Press release




Medicare is seeing significant benefits through a more efficient automated accounting system used to pay health care providers for treating Medicare beneficiaries, the Centers for Medicare & Medicaid Services (CMS) announced today.  In seven months of operation, the CMS’ General Ledger Accounting System (HIGLAS) processes resulted in an additional $9 million of interest earned in the trust funds. 


In addition, the new capability to compute claims and payment data with HIGLAS has allowed CMS to generate more accurate payments, reduce overpayments, and retain monies in the Medicare Trust Funds. CMS is now expanding HIGLAS to include Mutual of Omaha, the sixth Medicare contractor to transition to Medicare’s new accounting system.  This is the largest HIGLAS transition to date.


“The savings we’re seeing from the use of the HIGLAS system shows us there is real value in using state-of-the art electronic systems to help pay Medicare claims,” said CMS Administrator Mark B. McClellan, M.D., Ph.D.  “In the next couple of years, as we fully implement HIGLAS, we should be better able to ensure that we are paying Medicare claims more efficiently.”


A dual entry system, common in the private sector, has already begun to improve CMS’ ability to track Medicare Part A and B payments to hospitals, physicians and other health care providers.  The monthly financial reporting required of the Medicare contractors is now completed by HIGLAS within the first four business days of each month compared to the several weeks it takes for users of the existing systems to provide data manually to CMS. 


When HIGLAS is fully implemented, across all Medicare contractors, it will strengthen the management of CMS’ financial operations. The system will identify overpayments, generate demand letters, and allow the agency to collect outstanding debts more timely and effectively.  Over 40 million Medicare claims have been processed by the first five contractors to use HIGLAS in the past eight months, resulting in payments of over $23 billion dollars to health care providers.    CMS anticipates additional savings to result because the collection of outstanding debt and recovery of improper payments may occur faster as CMS continues to standardize and strengthen compliance with federal financial guidelines.
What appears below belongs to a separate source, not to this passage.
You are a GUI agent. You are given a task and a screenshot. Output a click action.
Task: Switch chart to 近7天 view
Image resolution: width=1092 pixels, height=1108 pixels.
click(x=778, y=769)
Mutual of Omaha transitioned to HIGLAS beginning today, and is expected to begin paying an average of 128,000 claims each day to approximately 7000 providers of hospital and other institutional services in 49 states.  The first contractor to transition to HIGLAS in May 2005, was Palmetto Government Benefits Administrators Part A, followed by Empire Medicare Services Part B in New Jersey , Empire Medicare Services Part A, First Coast Service Options Part A and TrailBlazer Health Enterprises Part A.


Improvements in financial reporting are necessary to safeguard the Medicare trust funds.  The new system interfaces with the Medicare contractors and the new Recovery Management and Accounting System (ReMAS) which reconciles claims and payments to providers and beneficiaries when Medicare is the secondary payer, further ensuring that claims are paid appropriately.  CMS anticipates that the HIGLAS system will also play a role in the annual retention of millions of benefit dollars to the Medicare Trust Funds. 


The HIGLAS system is built on a commercial-off-the-shelf product, Oracle Federal Financials.  The new system interfaces with two of Medicare’s three shared claims processing computer systems and is replacing the current mainframe-based financial system with a web-based accounting system.  HIGLAS is a component of the Unified Financial Management System (UFMS), a system initiative to streamline budget and accounting activities across the Department of Health and Human Services.  CMS has received clean audit opinions from the HHS Office of the Inspector General since 1999 and the implementation of HIGLAS will help to assure that continues.


In addition, the new Medicare Administrative Contractors will use HIGLAS in their own financial operations and will be integrated into the transition schedule, further improving Medicare’s ability to track claims and payments.